In the words of the Inland Revenue: "A capital gain arises when something you own (an asset) is given away as a gift, exchanged, sold or disposed of in any other way and its value has increased since you acquired it." CGT is paid at your highest rate of income tax.

However, not all capital gains are subject to CGT. Gifts between husband and wife are exempt and furthermore, everyone has an annual allowance. Gains below the limit do not attract CGT. Last year the allowance was pounds 6,300, while for the 1997-98 tax year it is pounds 6,500.

Also, losses on transactions from a previous year can be brought forward and offset against the current year's gains. However, any unused portion of the annual allowance cannot be carried forward.

There are also assets which are exempt from the tax. The principal ones are: your main home, Personal Equity Plans, National Savings certificates, Government stock and corporate bonds (excluding convertibles).

Items such as antiques which are sold for under pounds 6,000 each are exempt - however, a set of six chairs selling at pounds 7,000 count as one item.

In general, only realised gains or losses since 31 March, 1982 are taken into account. Furthermore, the gains since that date are adjusted to take account of inflation. Consequently, CGT is not paid on gains which are a result of the increase in the cost of living.

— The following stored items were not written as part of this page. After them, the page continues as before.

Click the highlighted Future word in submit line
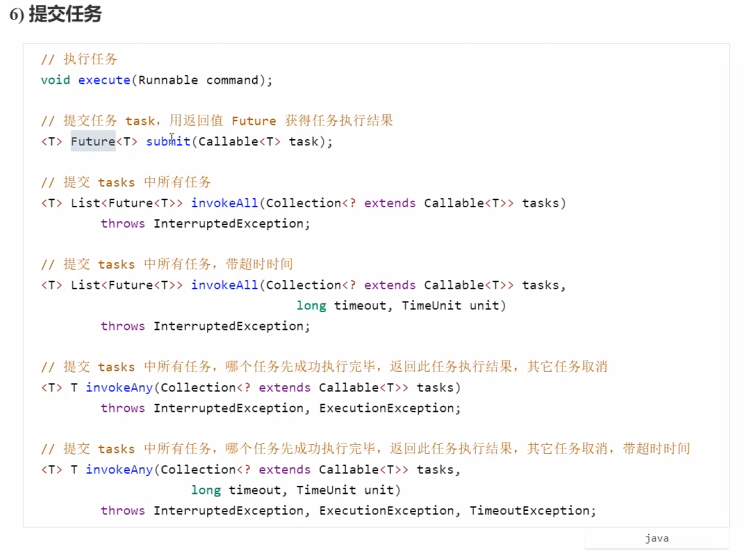The image size is (748, 554). click(92, 142)
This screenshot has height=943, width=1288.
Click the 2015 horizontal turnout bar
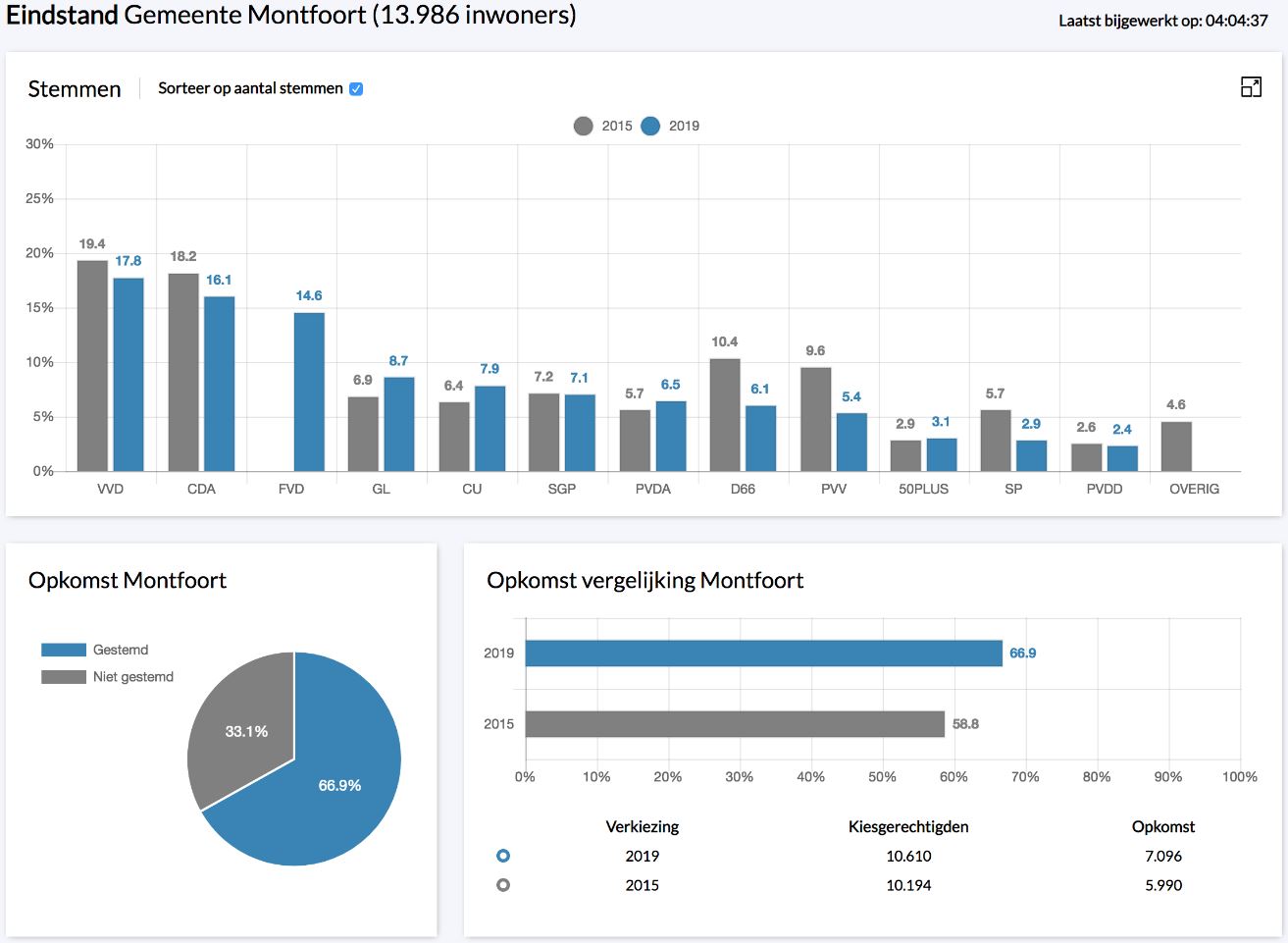pos(735,724)

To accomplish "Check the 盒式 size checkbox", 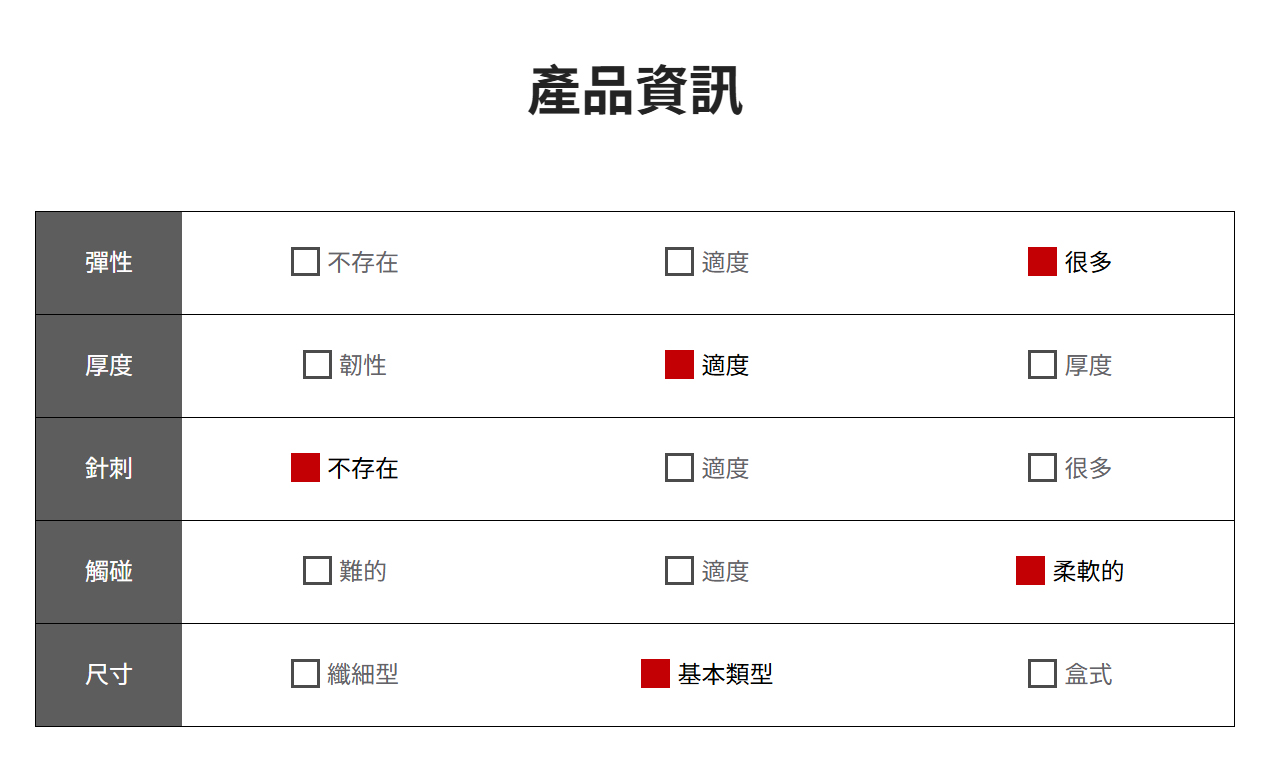I will pyautogui.click(x=1042, y=674).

The adjustment for the effects of inflation is achieved by what is technically known as the indexation allowance, which is based on the Retail Price Index (RPI).

In simple terms, a gain is an asset's selling price less its cost. When an adjustment is made for inflation, the effect is to increase its cost by the percentage increase in the RPI from the date of its acquisition to the date of its disposal.

The result is to decrease gains, and - if the RPI has increased at a faster rate than the value of the asset - to turn a gain into a loss, which the Revenue will treat as having made no gain.

Since 30 November 1993, the indexation allowance cannot be used to create or increase a loss. However, if you have a gain after deducting the cost, but a loss after deducting the cost and the indexation allowance, it is treated as making neither a gain or a loss.

How does CGT relate to shares? If you sell shares or unit trusts bought before 31 March 1982 - a date arbitrarily chosen by the Chancellor - their purchase price is normally taken as their value at 31 March 1982. However, if it is to your advantage to base your calculations on their actual cost, this is allowed. CGT is based on the difference between the 1982 value of the shares (or cost if this is greater) and the amount received when they were sold. However, the gain is adjusted for inflation.

You can find out the price of a particular share at 31 March 1982 from your local tax office. Each month the Inland Revenue publishes a press release giving tables of ready-made indexation factors which are used for making the inflation adjustment.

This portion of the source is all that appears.